* _What you are asked to do_: Once you find the line with "Image resolution: width=726" in the data that follows, repeat it and every line after it exactly, through the line with "The image size is (1037, 668).".

* _Provided data_:
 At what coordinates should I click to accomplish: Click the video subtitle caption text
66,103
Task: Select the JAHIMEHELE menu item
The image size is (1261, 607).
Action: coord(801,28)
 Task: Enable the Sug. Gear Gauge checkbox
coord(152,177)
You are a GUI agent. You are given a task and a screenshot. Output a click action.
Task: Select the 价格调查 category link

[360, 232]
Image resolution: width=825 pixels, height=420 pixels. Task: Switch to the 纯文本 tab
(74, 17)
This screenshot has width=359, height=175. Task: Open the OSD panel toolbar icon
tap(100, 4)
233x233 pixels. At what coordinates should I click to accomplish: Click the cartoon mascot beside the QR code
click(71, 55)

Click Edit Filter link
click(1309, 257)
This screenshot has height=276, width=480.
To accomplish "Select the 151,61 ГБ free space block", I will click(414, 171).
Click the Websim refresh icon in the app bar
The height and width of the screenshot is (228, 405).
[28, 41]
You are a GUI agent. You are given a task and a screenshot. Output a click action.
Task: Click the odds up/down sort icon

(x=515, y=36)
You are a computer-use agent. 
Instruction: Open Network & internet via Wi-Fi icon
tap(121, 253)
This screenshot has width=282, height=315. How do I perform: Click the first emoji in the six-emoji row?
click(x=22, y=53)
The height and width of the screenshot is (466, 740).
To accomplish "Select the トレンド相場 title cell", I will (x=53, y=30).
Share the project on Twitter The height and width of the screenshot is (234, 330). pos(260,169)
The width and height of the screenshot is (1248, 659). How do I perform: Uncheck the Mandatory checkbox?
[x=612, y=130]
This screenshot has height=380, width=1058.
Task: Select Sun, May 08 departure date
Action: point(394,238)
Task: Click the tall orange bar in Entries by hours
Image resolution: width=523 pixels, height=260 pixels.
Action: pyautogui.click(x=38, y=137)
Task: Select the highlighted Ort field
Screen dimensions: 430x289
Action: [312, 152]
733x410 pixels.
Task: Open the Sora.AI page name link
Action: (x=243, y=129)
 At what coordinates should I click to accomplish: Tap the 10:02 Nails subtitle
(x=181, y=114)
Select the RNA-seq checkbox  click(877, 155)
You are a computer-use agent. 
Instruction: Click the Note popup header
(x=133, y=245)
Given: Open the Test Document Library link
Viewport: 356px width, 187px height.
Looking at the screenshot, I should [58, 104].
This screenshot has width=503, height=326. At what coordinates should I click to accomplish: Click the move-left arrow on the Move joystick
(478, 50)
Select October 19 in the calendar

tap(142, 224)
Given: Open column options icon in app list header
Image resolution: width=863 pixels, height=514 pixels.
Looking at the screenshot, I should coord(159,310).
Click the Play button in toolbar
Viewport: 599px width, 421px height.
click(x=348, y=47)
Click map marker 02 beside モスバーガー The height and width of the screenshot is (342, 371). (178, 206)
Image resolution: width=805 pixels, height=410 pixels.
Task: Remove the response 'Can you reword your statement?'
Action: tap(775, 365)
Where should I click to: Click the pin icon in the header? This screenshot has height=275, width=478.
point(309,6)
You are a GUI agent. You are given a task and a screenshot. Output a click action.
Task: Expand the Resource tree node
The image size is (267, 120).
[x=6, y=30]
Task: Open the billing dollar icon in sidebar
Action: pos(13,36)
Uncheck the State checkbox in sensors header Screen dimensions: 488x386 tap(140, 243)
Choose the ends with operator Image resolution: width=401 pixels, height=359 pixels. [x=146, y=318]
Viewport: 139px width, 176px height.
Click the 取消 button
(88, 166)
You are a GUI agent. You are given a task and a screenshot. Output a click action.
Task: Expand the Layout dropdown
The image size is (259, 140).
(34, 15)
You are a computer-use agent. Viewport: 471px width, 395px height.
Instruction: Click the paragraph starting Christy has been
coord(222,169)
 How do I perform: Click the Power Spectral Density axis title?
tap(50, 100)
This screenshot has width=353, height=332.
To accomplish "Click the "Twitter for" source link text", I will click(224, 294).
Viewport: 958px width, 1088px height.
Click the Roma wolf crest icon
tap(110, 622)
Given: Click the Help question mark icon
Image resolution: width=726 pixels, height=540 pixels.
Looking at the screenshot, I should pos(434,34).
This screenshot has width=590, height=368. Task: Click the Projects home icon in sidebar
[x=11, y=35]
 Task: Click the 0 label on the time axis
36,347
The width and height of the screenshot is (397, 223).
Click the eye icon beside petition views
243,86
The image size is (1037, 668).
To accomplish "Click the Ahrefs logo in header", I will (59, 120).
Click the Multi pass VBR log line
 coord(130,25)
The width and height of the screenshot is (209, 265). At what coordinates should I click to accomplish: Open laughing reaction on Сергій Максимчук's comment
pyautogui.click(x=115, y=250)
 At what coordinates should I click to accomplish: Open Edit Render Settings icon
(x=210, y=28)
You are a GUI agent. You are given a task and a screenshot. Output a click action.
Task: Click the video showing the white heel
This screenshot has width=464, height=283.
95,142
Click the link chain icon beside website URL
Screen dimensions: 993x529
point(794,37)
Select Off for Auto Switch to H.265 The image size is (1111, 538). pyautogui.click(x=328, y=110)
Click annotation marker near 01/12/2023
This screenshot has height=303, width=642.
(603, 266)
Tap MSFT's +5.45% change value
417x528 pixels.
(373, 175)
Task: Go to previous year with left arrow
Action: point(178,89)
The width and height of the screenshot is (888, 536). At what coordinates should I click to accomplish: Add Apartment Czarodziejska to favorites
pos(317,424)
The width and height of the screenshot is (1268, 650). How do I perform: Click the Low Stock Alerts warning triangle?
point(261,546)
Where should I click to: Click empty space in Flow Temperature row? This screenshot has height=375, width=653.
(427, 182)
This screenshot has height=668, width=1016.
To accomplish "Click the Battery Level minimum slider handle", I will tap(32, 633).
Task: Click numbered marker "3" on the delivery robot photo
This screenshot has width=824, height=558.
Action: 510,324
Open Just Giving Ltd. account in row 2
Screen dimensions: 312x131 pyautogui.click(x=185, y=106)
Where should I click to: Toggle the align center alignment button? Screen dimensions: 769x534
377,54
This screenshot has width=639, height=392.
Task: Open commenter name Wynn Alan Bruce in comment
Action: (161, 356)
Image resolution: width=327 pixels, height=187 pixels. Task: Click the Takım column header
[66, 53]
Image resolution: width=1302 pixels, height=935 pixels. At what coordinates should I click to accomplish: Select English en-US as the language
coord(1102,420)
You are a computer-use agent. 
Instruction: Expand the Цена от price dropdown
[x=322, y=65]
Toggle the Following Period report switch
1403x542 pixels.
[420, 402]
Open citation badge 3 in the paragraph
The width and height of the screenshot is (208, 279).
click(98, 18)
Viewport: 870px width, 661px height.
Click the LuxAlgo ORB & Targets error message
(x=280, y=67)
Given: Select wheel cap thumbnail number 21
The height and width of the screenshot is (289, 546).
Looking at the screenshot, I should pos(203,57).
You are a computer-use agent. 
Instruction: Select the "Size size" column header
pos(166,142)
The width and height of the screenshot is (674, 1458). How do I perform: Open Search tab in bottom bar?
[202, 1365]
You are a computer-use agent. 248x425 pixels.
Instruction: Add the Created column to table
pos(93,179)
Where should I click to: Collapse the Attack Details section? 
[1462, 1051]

* _Solution to this task_:
Image resolution: width=726 pixels, height=540 pixels.
Looking at the screenshot, I should pos(434,34).
This screenshot has width=590, height=368. Task: Click the Projects home icon in sidebar
[x=11, y=35]
 Task: Click the 0 label on the time axis
36,347
The width and height of the screenshot is (397, 223).
Click the eye icon beside petition views
243,86
The image size is (1037, 668).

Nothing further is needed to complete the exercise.